Simultaneously, BSF has encountered challenges in receiving USD 10 million (EUR 8.8 million) worth of refunds on U.S. tariffs it has paid. 

BSF, along with several other seafood suppliers, sued the U.S. government to be reimbursed for tariffs they have paid since they were first implemented last year, and though U.S. President Donald Trump’s tariff program was deemed illegal by the U.S. Supreme Court in February, his administration has continued to file oppositions to tariff refunds in court, holding up the refund process for such firms as BSF.

“We were unable to pass these tariff costs 100 percent on. We took a severe hit to our margin,” Frisch said.

He confirmed BSF has started receiving some refunds but has “yet to get to a seven-figure amount of refunds received.”

“I am hopeful and expect to receive the full tariff amount,” Frisch said.

In addition to those losses, inflation is impacting both BSF’s retail and foodservice business in the U.S.

“Our volume is challenged. Because seafood is often thought of as a higher cost or special occasion, when there are challenges in the economy and there is uncertainty, the shopper and diner are more mindful about where they are spending their money,” Frisch said.

Despite all of the economic speed bumps BSF has encountered, the company continues to set its sights on future growth.

The company’s rebrand earlier this year aimed to rectify perception issues the firm believed it was encountering.
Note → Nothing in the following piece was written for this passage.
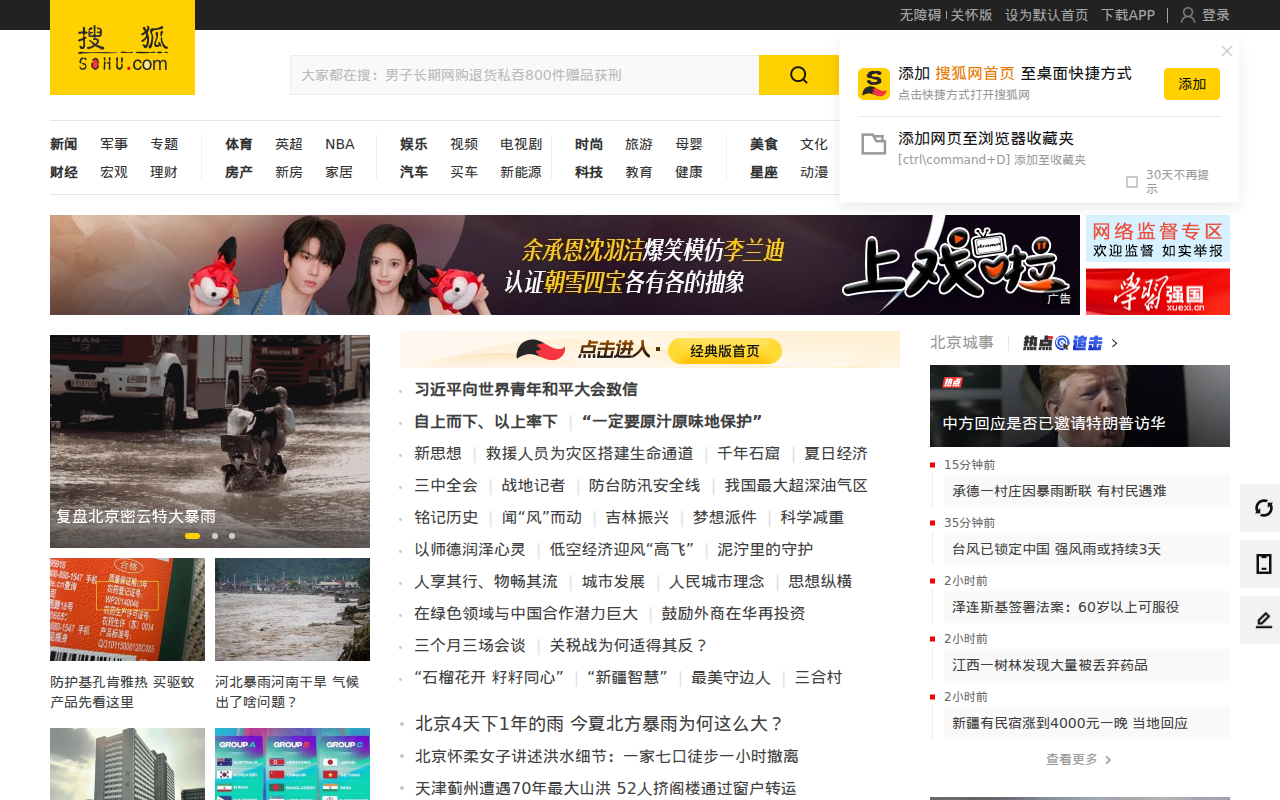Check the 30天不再提示 checkbox
The width and height of the screenshot is (1280, 800).
(x=1132, y=182)
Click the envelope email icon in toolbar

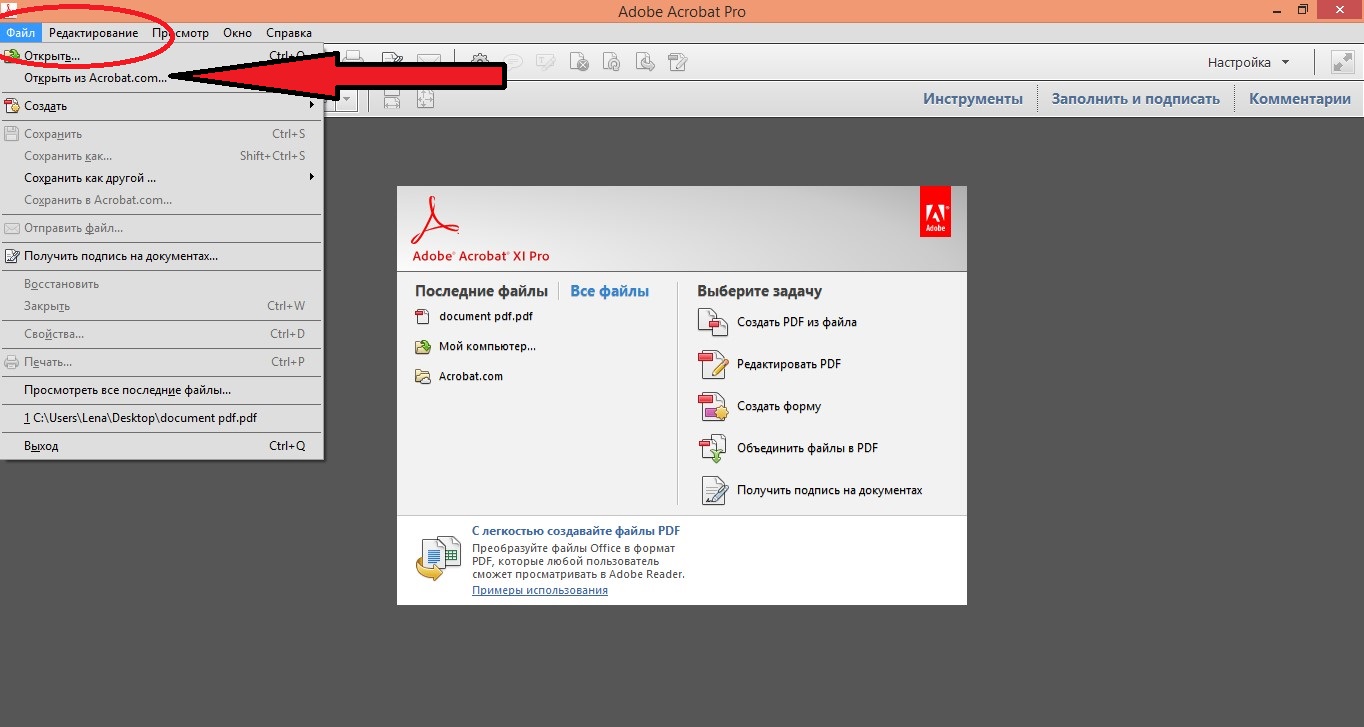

Its previous brand identity implied it was still a primarily local operation, the company said in a release in March, and it wanted to showcase through the rebrand that it has grown from a regional seafood wholesaler in Florida to national distribution with an international sourcing network, importing products from suppliers in more than 52 countries.

"When customers are making careful seafood sourcing decisions, perception matters," Frisch said at the time. "If a company cannot communicate capabilities, sourcing expertise, and operational competence, it can create barriers.”

BSF has also brought in a new research and development team this year to develop new products for market, along with executives in human resources, IT, and finance.

Elsewhere, the company is making a “big investment” in artificial intelligence, according to Frisch, who declined to elaborate. 

“We are leaning into it in a big way. I’m all about what it can bring to us and the industry as a whole big investment for us,” he said.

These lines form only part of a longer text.